= AMX index =

Dutch stock market index

The AMX index, derived from Amsterdam Midkap Index, also known as Midkap index or simply Midkap, is a stock market index composed of Dutch companies that trade on Euronext Amsterdam, formerly known as the Amsterdam Stock Exchange. The index was started in 1995. It is composed of the 25 funds that trade on the exchange and that rank 26–50 in size.

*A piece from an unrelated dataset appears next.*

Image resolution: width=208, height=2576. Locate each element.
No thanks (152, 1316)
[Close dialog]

The funds that rank 1–25 in size are represented in the AEX index.

==Composition==
As of June 2021 the AMX index has the following composition.

| Company | ICB Sector | Ticker symbol | Index weighting (%) |
|---|---|---|---|
| Air France-KLM | airlines | AF | 2.52 |
| Advanced Metallurgical Group [nl] | machinery: Industrial | AMG | 1.57 |
| Aperam | iron and steel | APAM | 4.0 |
| Arcadis | engineering and contracting services | ARCAD | 4.81 |
| Boskalis | construction | BOKA | 3.74 |
| Corbion | food products | CRBN | 5.50 |
| Eurocommercial Properties [nl] | retail REITs | ECMPA | 1.61 |
| Flow traders [nl] | investment services | FLOW | 2.44 |
| Fugro | engineering and contracting services | FUR | 1.61 |
| GrandVision [nl] | medical supplies | GVNV | 3.46 |
| Intertrust | financial services | INTER | 2.25 |
| OCI | Fertilizers | OCI | 2.92 |
| PostNL | delivery services | PNL | 3.92 |
| SBM Offshore | oil equipment and services | SBMO | 3.73 |
| TKH Group [nl] | electrical components | TWEKA | 2.81 |
| WDP | industrial REITs | WDP | 8.47 |
| JDE Peet's | soft drinks | JDEP | 4.42 |
| Alfen | electronic equipment | ALFEN | 3.14 |
| Basic-Fit | recreational services | BFIT | 2.71 |
| Abn Amro | bank | ABN | 7.86 |
| Vopak | transportation services | VPK | 4.64 |
| Aalberts | electronic equipment | AALB | 8.21 |
| InPost | delivery services | INPST | 6.52 |
| Fagron | medical equipment | FAGR | 2.37 |
| Galapagos | biotechnology | GLPG | 4.79 |

==See also==
- AEX index, market index of 25 largest caps on Euronext Amsterdam.
- AScX index, market index of 25 small caps on Euronext Amsterdam.